> [Your assignment] Copy out all the lines of the data that hold the word "This".

> [Given data]

.....

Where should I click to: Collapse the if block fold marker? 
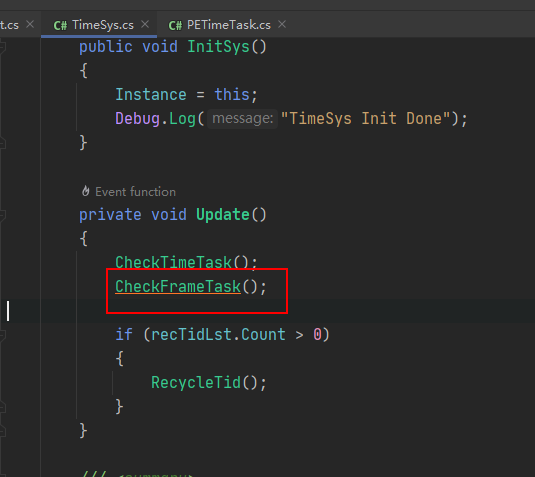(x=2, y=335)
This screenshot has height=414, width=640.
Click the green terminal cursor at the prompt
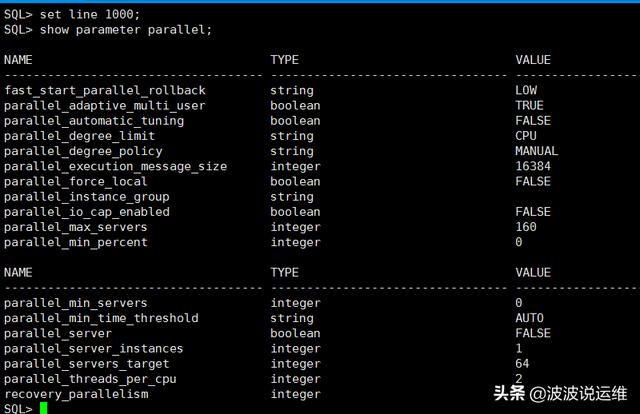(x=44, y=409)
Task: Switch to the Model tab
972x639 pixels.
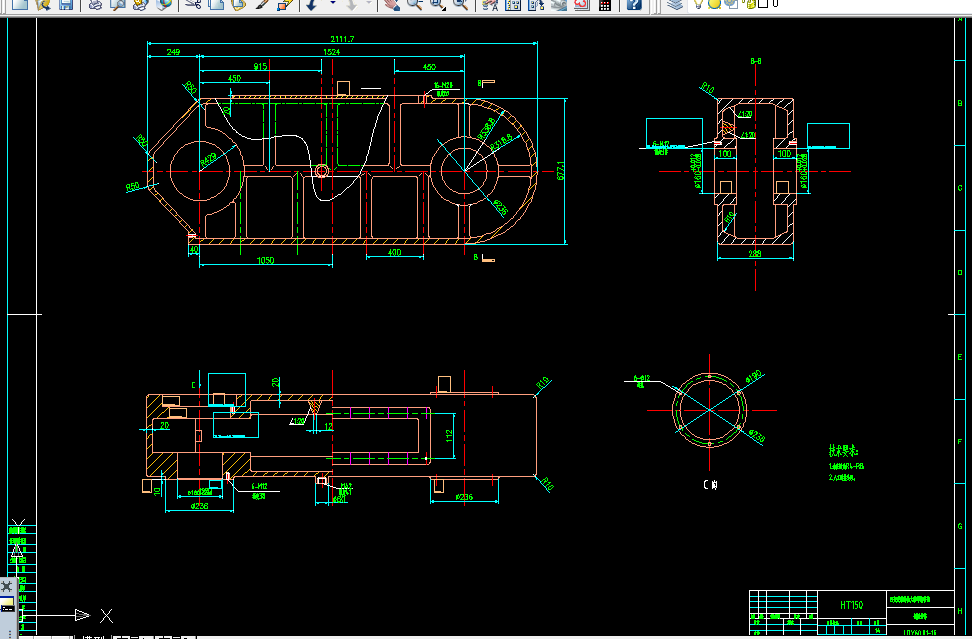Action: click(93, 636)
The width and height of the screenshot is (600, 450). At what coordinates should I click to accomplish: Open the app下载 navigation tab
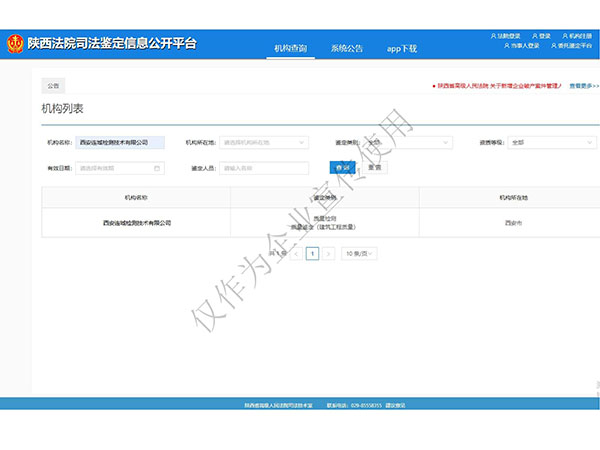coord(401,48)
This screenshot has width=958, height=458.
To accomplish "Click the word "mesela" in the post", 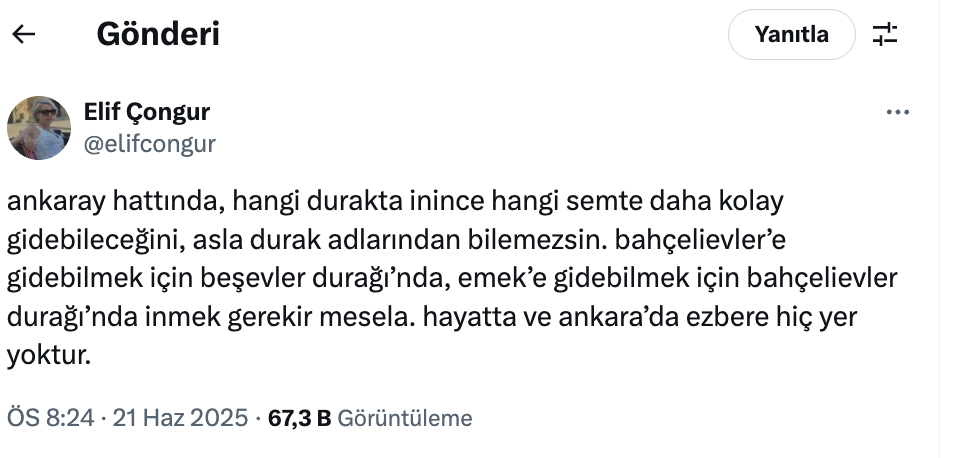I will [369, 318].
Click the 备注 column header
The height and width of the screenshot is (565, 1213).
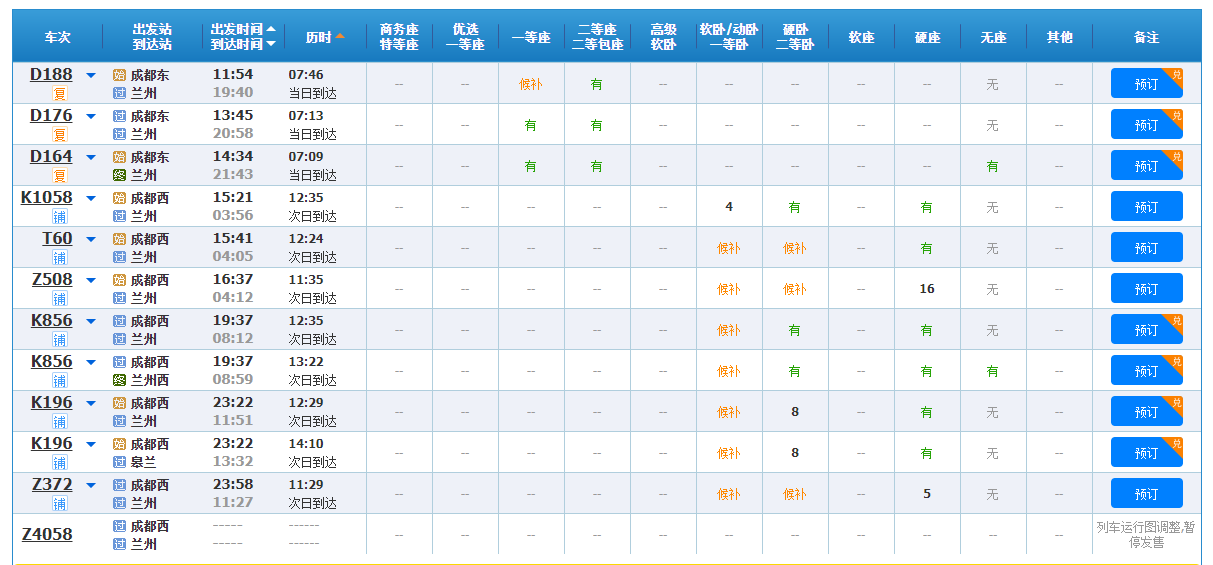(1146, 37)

.....

> [Answer space]
This screenshot has height=414, width=640.
This screenshot has width=958, height=458.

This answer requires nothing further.